When we do a bioassay or something else we always choose a certain number of repetions but is it possible to omit this parameter ie working without repetition or this choice will affect negatively the reliability of th results?
Usually, the repetition is good to reduce random, human, and measurement errors. But if it becomes extremely difficult or expensive, then it can be omited with taking those risk.
Every machine we use has some accuracy (say 'x' microns). If we do only 1 experiment and obtain the value as 'y' microns, the actual reading may be (x+y) microns or (y-x) microns. In order to be more close to the actual reading, we usually take a minimum trial of 3 and average the three readings. In this way, the error due to inaccuracy of the machine can be reduce to certain extent.
Me too, I believe that repetitions help us to reduce error rate and the homogeneity of conditions (soil, humidity, genetical stability,...etc) in which we work will determine if repetition is crucial or optional.
Good answers have been presented. Replication numbering at least 3 is mandatory to reduce errors and perform statistical analysis. No data can called reliable and cannot be got published in journal of repute. So there is essential requirement of repeating experiment at least thrice.

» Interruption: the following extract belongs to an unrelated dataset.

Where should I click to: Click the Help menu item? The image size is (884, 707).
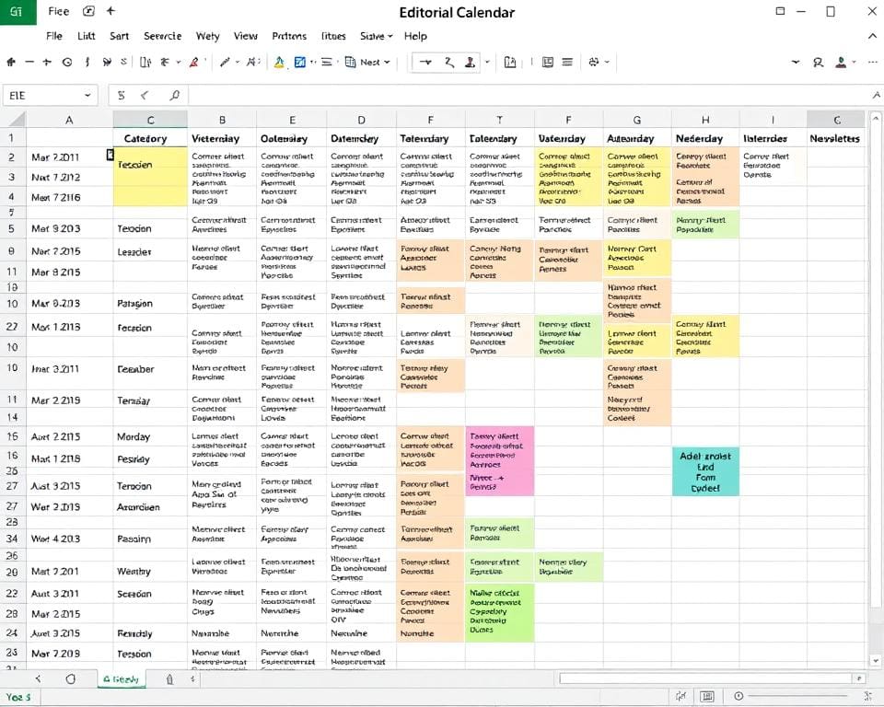coord(415,36)
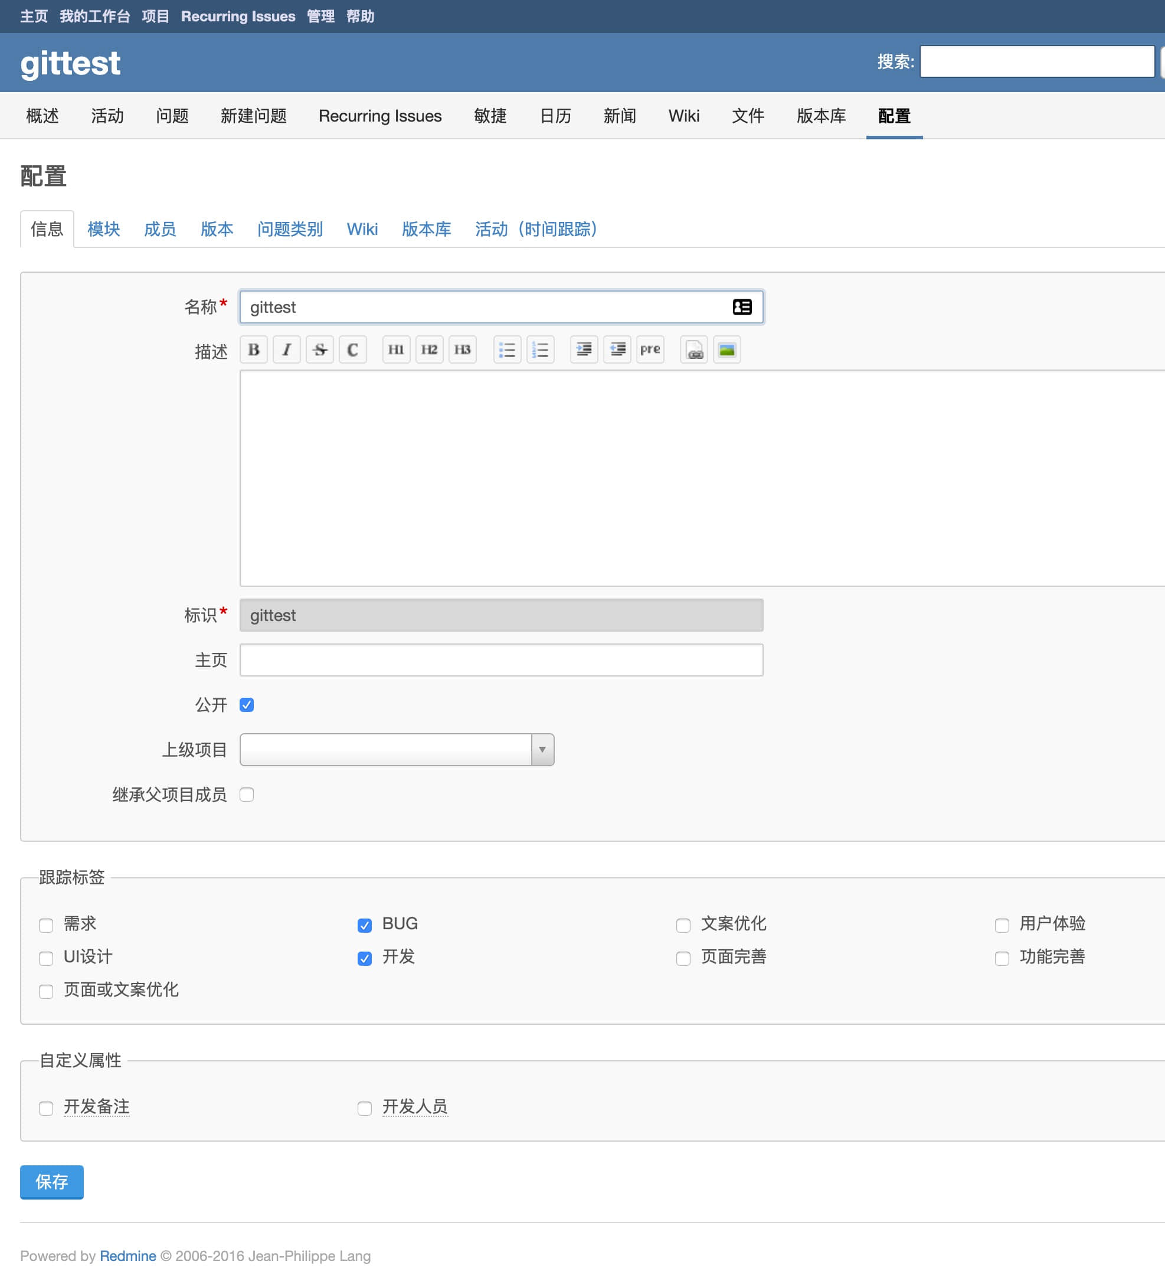Enable the 继承父项目成员 checkbox
Image resolution: width=1165 pixels, height=1281 pixels.
pos(246,794)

However, you can perform un-replicated experiment (if it can be called an experiment) just to get preliminary information, shortlisting of treatments, reducing number of cultivars/varieties and getting preliminary data and trends. The results will be for your own information and planning to start systematic replicated studies. These results never be submitted for publication.
That depends on your experimental design, how repeatable and reproducible your measurement method is, how precise you need the results to be, and how variable the samples are.
If you have a validated method with well characterized uncertainties then you can certainly do only one measurement (which may or may not be what you mean by "experiment") on each sample. If you have to run duplicates or triplicates on one sample as some answers have advocated then your method needs improvement.
If your measurement method has uncertainties larger then you can accept in your final result (which is the case for some bioassays) then you need to run multiple replicates on each sample.
If your samples are very variable then you may need to analyse more than one sample to get a result (and uncertainty) that is representative of a treatment group.
It is very important to keep in mind that running multiple replicates does not reduce bias.
Good answers have been given. Furthermore, if you do not consider repetitions in your study then in statistical analysis the lack-of-fit test will be SIGNIFICANT. Thus there is a need to repeat your experiments with repetitions.
Duplicating results: Science is based on many principles, including the principle of making accurate measurements which result in reproducible results. It would be unscientific to not confirm if the result was repeatable. The number of times needed to confirm a result is repeatable may vary, but if 'measured' are never less than three.
I agree with Peter. It depends on your problem. Foe example, if an experiment is a calculation, "experimental variability" is 0. So, if you have no repetition, you must have a good idea of the global uncertainty and then include it in your calculation to be able to perform statistical tests. Usually, statistical packages don't include this option, so, you have to do it "by hand"!
Replicate analysis are important to determine measurement uncertainty. As soon as you determine the measurement uncertainty of your analytical method somehow, you can. For example if you determine measurement uncertainty and accuracy during your validation procedure, you are allowed to do the analysis one time, no replicates.